Pseudo-drop-all: This functionality would not delete the data. But ignore them completely. They would be detached from the main schema and also all index bases removed (respecting the context. e.g. do not delete indexing of “name” that belongs to another tenant). These predicates and data would be dangling around (can be exported in RDF) and taking up space. But it would allow the user to have a drop all simulation momentarily.

The behavior would be simple. the user performs a drop all in that context and then the DB will appear to be empty. However, all predicates will be throw into “limbo”. But they will still be accessible via a query specifying limbo as context. In case of a shared instance, everything goes to Limbo.

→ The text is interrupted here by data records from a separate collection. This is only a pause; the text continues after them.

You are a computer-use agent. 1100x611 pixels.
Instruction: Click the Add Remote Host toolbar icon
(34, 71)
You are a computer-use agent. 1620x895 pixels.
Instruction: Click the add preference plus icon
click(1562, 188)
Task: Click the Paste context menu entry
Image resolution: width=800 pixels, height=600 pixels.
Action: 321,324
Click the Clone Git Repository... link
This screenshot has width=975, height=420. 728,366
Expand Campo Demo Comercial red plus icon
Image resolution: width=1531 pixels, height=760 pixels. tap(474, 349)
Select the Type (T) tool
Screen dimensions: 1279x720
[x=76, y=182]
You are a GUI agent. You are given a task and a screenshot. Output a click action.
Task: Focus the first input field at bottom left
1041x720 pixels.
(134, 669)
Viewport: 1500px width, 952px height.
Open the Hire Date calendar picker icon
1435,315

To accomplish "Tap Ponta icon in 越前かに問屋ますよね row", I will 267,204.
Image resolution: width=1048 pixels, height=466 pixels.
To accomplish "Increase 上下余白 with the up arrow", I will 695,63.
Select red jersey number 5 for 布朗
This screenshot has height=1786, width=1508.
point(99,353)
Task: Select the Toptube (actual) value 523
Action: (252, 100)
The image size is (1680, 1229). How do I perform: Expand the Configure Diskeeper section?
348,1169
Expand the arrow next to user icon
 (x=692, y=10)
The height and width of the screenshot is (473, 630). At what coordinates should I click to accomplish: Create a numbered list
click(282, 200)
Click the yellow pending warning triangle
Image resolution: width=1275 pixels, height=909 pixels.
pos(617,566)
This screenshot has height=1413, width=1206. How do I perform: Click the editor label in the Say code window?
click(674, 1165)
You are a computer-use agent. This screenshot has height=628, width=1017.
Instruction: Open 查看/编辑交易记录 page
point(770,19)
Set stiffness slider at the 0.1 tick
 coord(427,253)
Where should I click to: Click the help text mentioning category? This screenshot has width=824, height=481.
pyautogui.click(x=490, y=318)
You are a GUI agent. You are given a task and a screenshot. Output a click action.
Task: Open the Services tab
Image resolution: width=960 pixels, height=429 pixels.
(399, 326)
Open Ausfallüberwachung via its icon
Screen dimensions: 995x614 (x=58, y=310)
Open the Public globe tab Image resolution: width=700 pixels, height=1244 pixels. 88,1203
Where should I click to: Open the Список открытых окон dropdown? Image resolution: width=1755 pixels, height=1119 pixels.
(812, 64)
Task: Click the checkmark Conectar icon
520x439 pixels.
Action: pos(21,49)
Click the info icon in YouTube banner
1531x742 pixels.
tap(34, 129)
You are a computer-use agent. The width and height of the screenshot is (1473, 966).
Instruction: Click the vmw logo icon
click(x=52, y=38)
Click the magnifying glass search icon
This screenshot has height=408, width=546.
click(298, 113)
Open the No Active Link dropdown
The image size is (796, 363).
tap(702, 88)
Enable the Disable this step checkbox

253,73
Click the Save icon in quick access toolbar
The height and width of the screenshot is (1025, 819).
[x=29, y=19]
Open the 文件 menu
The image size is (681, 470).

Branching: New branches would create a reference copy (which is not a copy, just like git does). Like a “pointer” in memory. The “name” predicate could be renamed to “user.name” without losing the initial reference. Atomically the predicate would not be modified to “user.name”, but appear to have been modified and only then in the respective branch to be queried. So we can rename predicates like in this example

Example 1: With that the user would not need to modify the dataset manually. e.g migrate data to Dgraph’s GraphQL in an easy way. Just with alias.

Example 2: It would allow the use of Alias ​​predicate. In fact, everything would be an alias. Except the name initially given to the predicate.

Example 3: This will allow schema rollback without needing bulk upsert and etc.

Example 4: This would also allow you to run two different schemas (on different branches) pointing to the same database. The user could create things like custom multitenacy. But without ACL. And also no commercial advantage, just local. Also this could act like “multiple graphs” or “multiple DBs” in the same DB.

Execution example. There would be 3 ways to run queries. A global one, where all predicates of all branches would be accessible (ie, everything would be eliases). One query for branch(contextual) and one for querying dangling data. That is, those predicates that were hidden via Pseudo-drop-all.